* _What is asked_
Continue the passage on measuring phase-matching angles with second harmonic generation from where it stops.

* _Text passage_
— BEGIN —
Diagram of the second harmonic generation (SHG) angle measurement system (The transmitted FW is not shown)

The SHW intensity I2(λ2, θ) is determined by Δn(λ2, θ). If the crystal rotates to a specific phase-matching angle θm(λ2) that makes Δn(λ2, θm(λ2)) = 0 hold, then the peak value of I2(λ2, θ) will be at the specific wavelength λ2 in the SHG spectrum, which is determined by the property of the sinc(.) function. This phenomenon is the identified phase-matching condition reached at wavelength λ2. Suppose total N wavelengths exist in the range from \(\lambda_{2}^{1}\) to \(\lambda_{2}^{N}\). As the θ changes in an angular range \([\theta_{\text{m}} (\lambda_{2}^{1} ), \ldots ,\theta_{\text{m}} (\lambda_{2}^{i} ),\theta_{\text{m}} (\lambda_{2}^{i + 1} ), \ldots ,\theta_{\text{m}} (\lambda_{2}^{N} )]\), the peak wavelengths in the SHG spectrum will continuously change in a range of \([\lambda_{2}^{1} , \ldots ,\lambda_{2}^{i} ,\lambda_{2}^{i + 1} , \ldots ,\lambda_{2}^{N} ]\) because the phase-matching conditions for these wavelengths are reached sequentially. Therefore, the SHG spectrum has a single-peak shift in the phase-matching area as θ continuously changes, as shown in Fig. 2.

Fig. 2
figure 2

Single-peak shift in the phase-matching area. (The green line represents the angle dependence of the central wavelength λc(θ))
— END —
* _Supplied entries_
— BEGIN —
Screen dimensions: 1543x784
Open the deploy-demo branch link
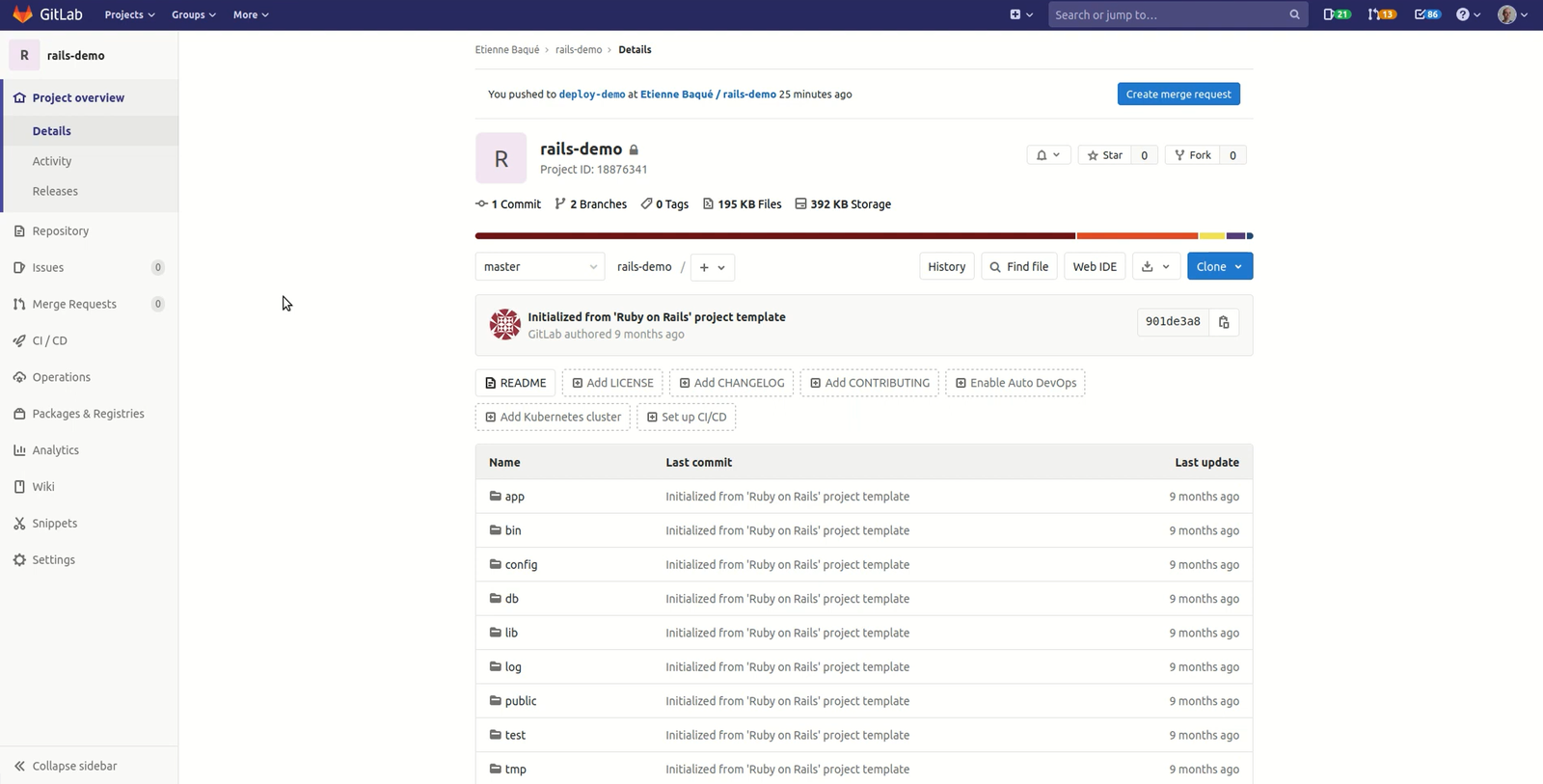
— END —
— BEGIN —
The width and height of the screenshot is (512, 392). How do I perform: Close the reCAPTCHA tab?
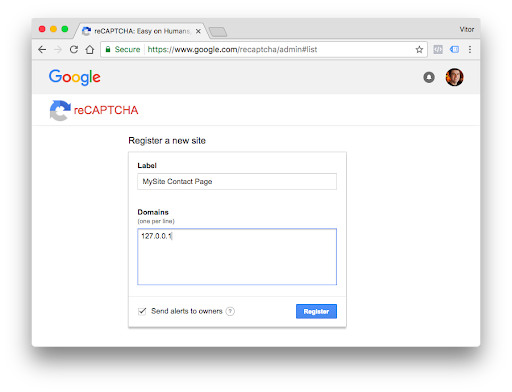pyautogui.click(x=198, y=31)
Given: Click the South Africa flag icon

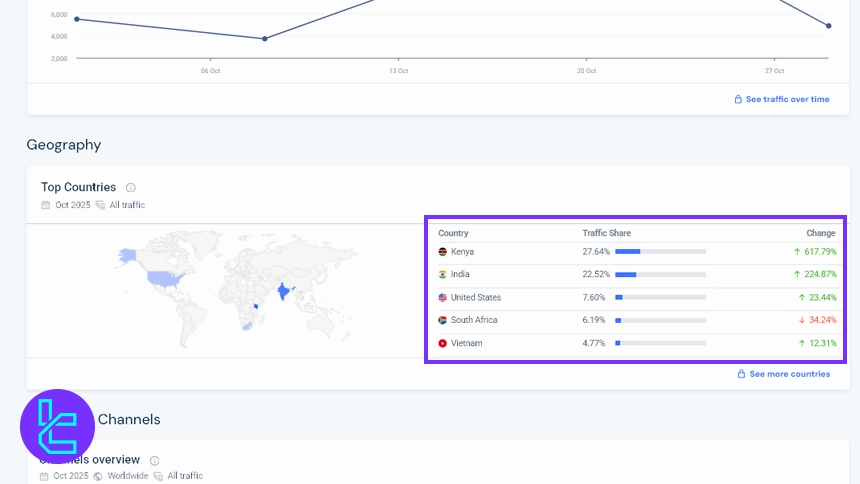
— END —
— BEGIN —
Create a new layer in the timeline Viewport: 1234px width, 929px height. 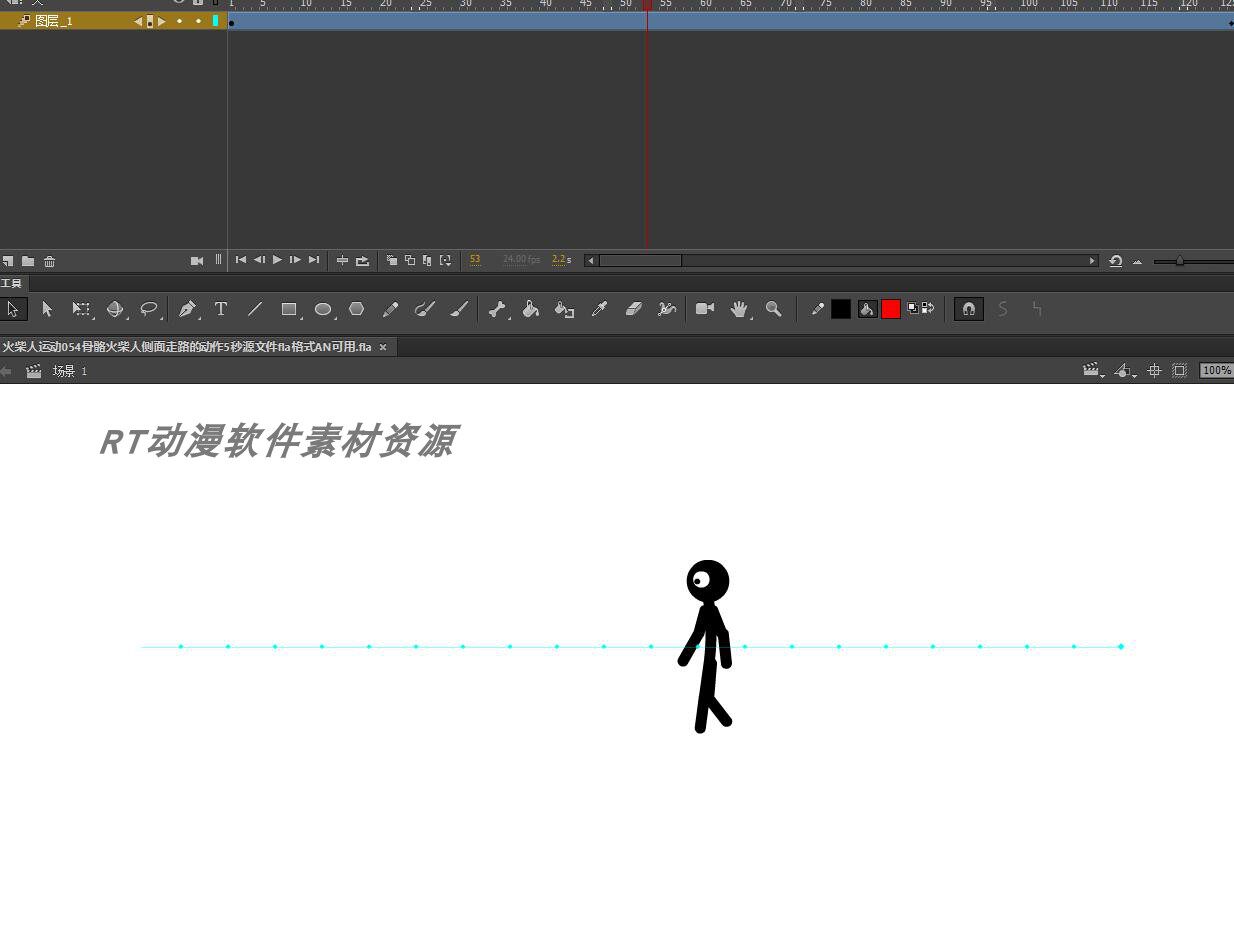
— END —
* _Written response_
In the previous research, the central wavelength λc is used to denote the angle dependence of the single-peak shift as Eq. (3) [42]:

$$\lambda_{\text{c}} = \frac{{\sum\nolimits_{i = 1}^{N} {\lambda_{2}^{i} I_{2} (\lambda_{2}^{i} ,\theta )} }}{{\sum\nolimits_{i = 1}^{N} {I_{2} (\lambda_{2}^{i} ,\theta )} }}$$
(3)

The central wavelength λc is suitable when only one peak exists in the phase-matching area. As illustrated in Fig. 2, λc (represented by the green line) decreases as the angle θ increases, and its trend is consistent with the peak-shift direction because the peak wavelength has the largest weight in the spectrum.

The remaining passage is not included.